What you have to do:
Retype the data below verbatim; pictures do not belong in the copy.

---- Provided records

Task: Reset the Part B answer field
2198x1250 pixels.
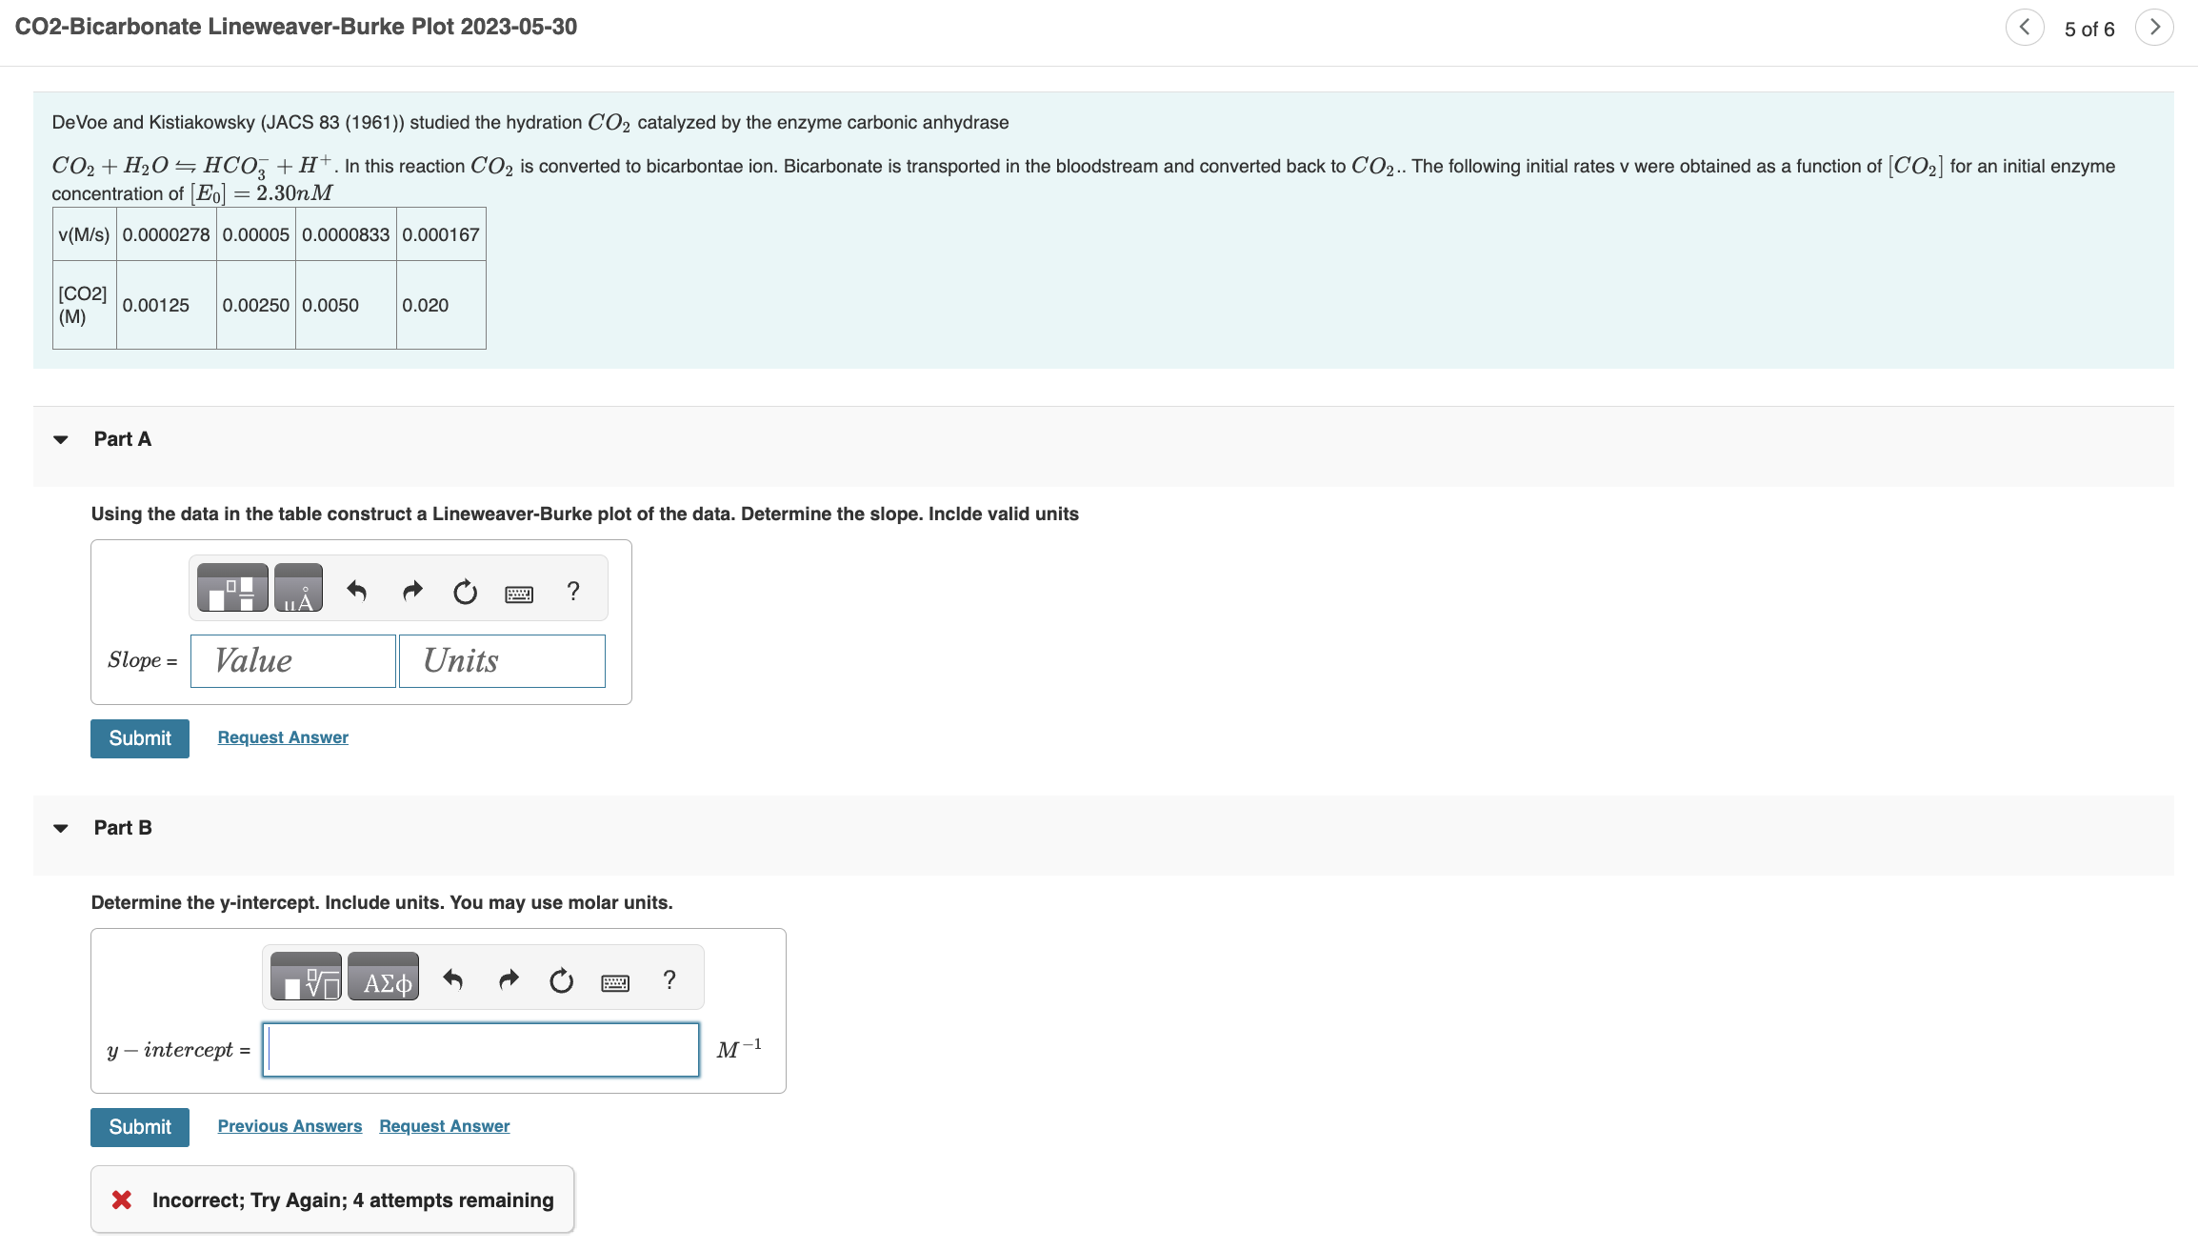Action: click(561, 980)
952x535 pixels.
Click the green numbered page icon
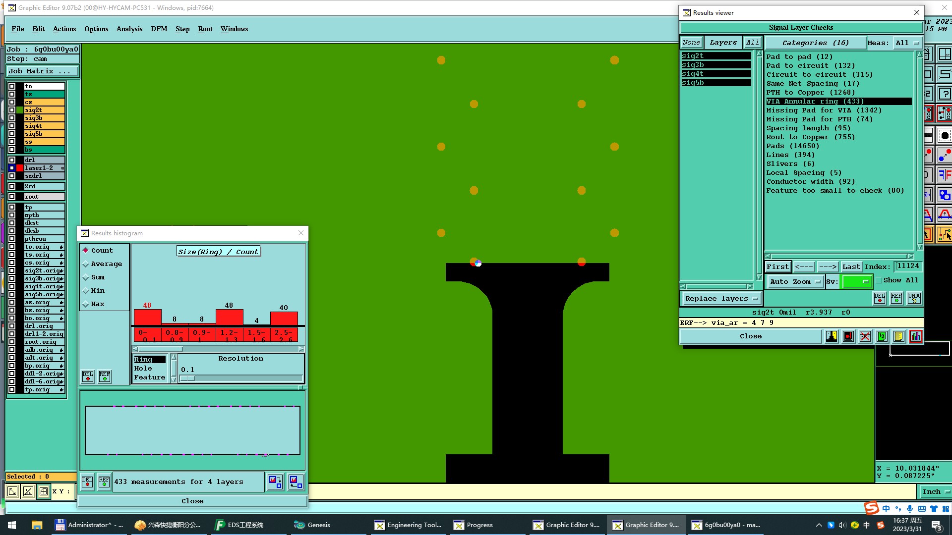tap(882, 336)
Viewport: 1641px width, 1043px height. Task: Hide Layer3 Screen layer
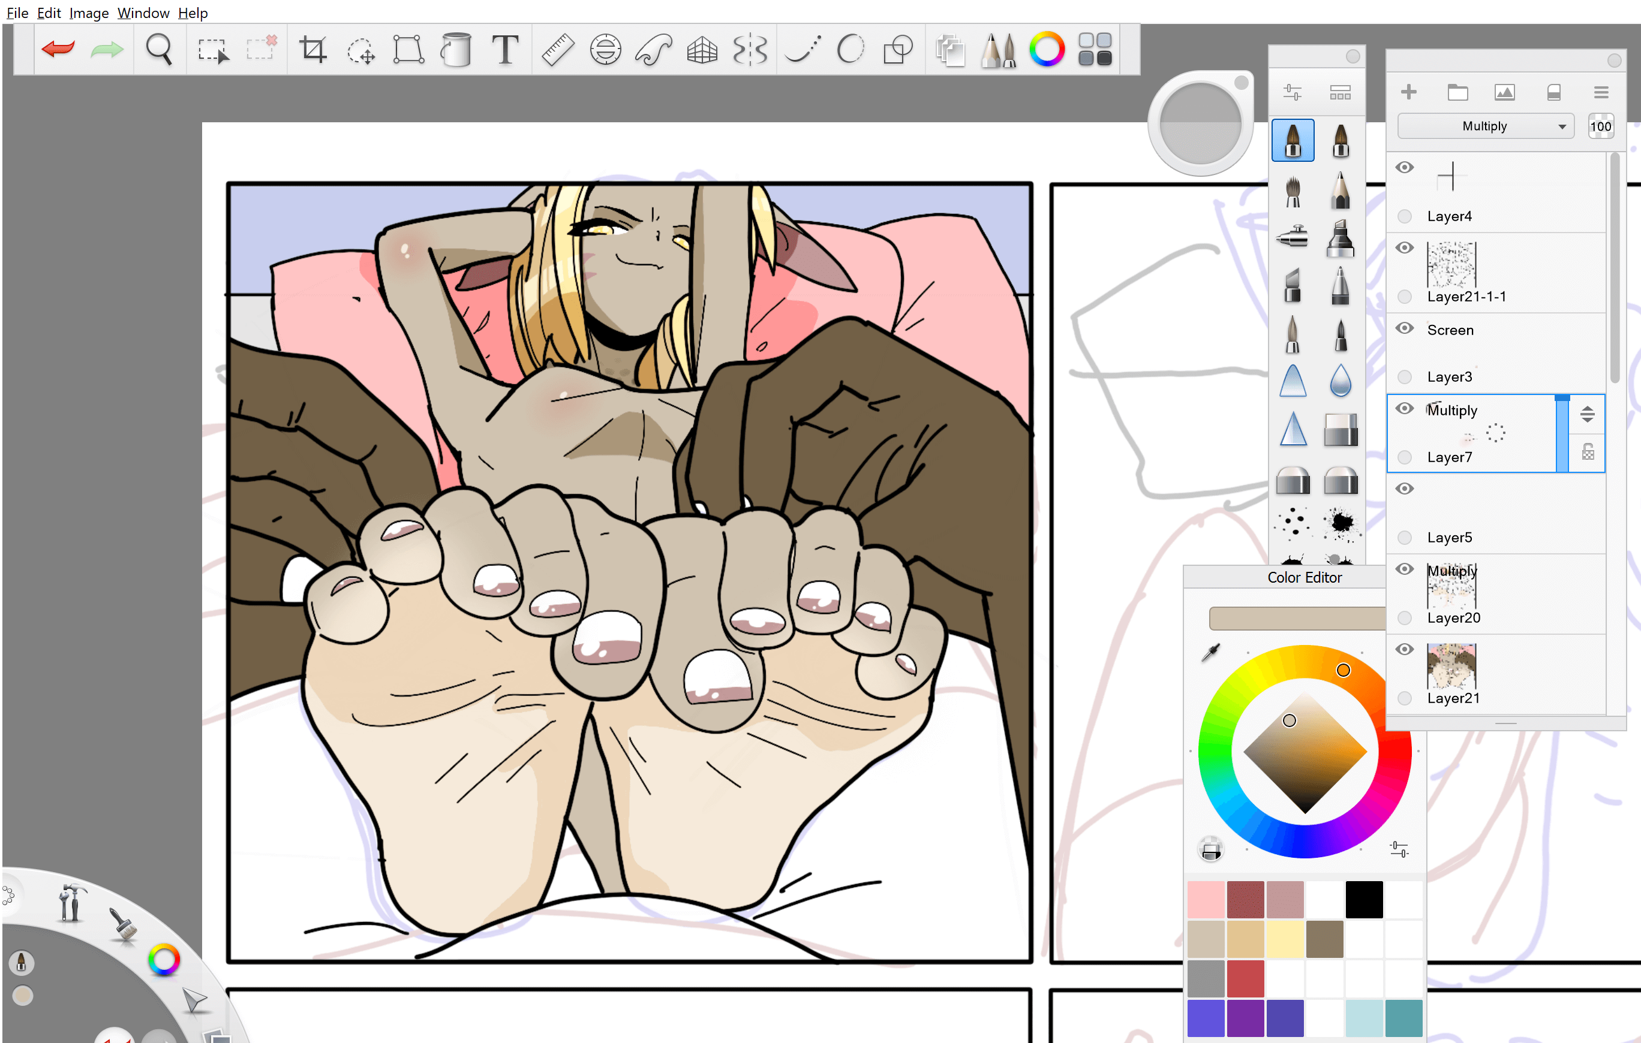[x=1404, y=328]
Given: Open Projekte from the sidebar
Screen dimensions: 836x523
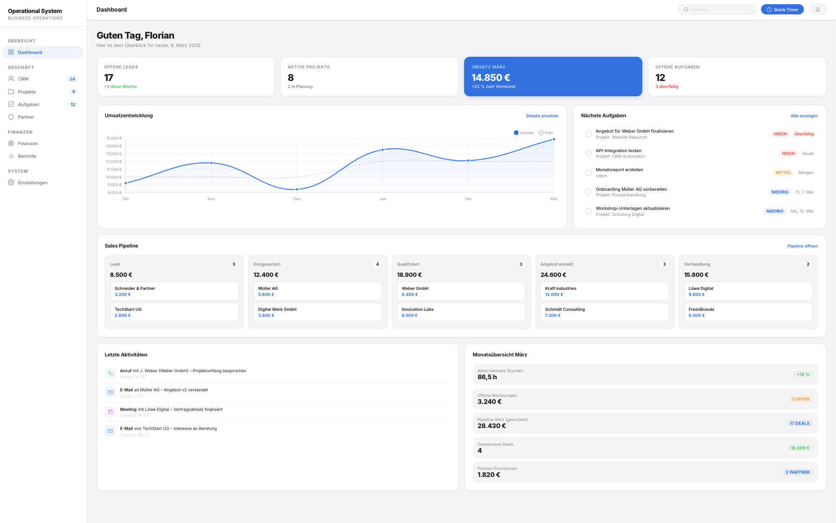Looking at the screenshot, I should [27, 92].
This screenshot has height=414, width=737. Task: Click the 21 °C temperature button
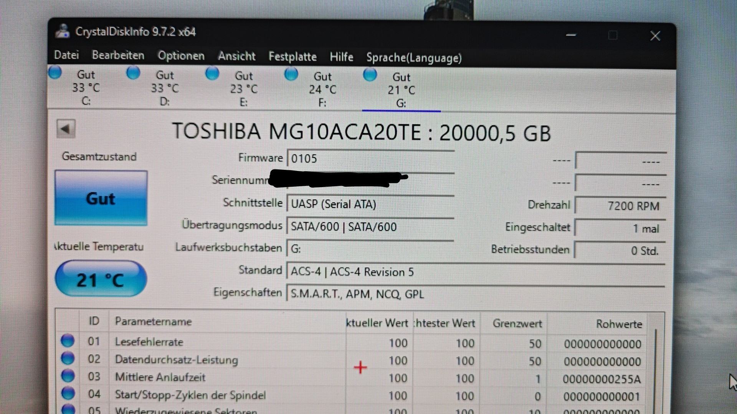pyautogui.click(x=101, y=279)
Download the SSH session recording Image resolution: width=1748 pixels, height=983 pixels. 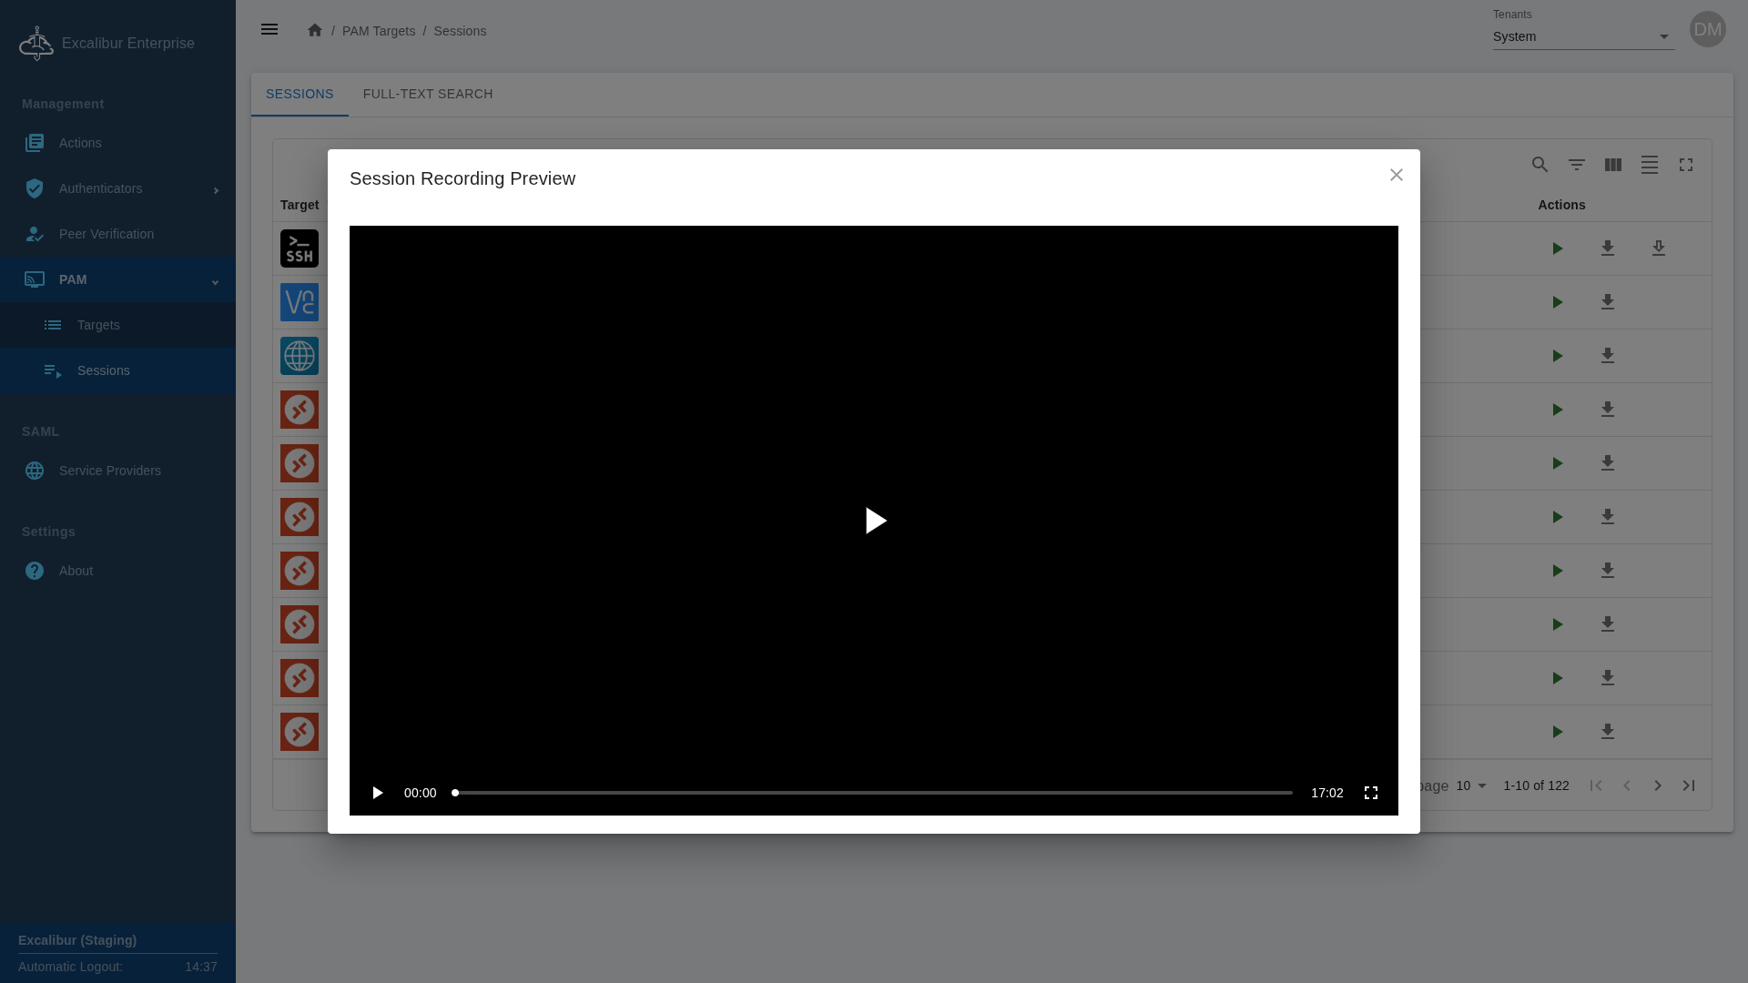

--------

Your solution:
Task: Reset the Part B answer field
2198x1250 pixels.
Action: click(561, 980)
952x535 pixels.
Click the green numbered page icon
tap(882, 336)
Viewport: 1641px width, 1043px height. Task: Hide Layer3 Screen layer
[x=1404, y=328]
Given: Open Projekte from the sidebar
Screen dimensions: 836x523
Looking at the screenshot, I should [27, 92].
This screenshot has height=414, width=737. Task: Click the 21 °C temperature button
pyautogui.click(x=101, y=279)
Download the SSH session recording Image resolution: width=1748 pixels, height=983 pixels. 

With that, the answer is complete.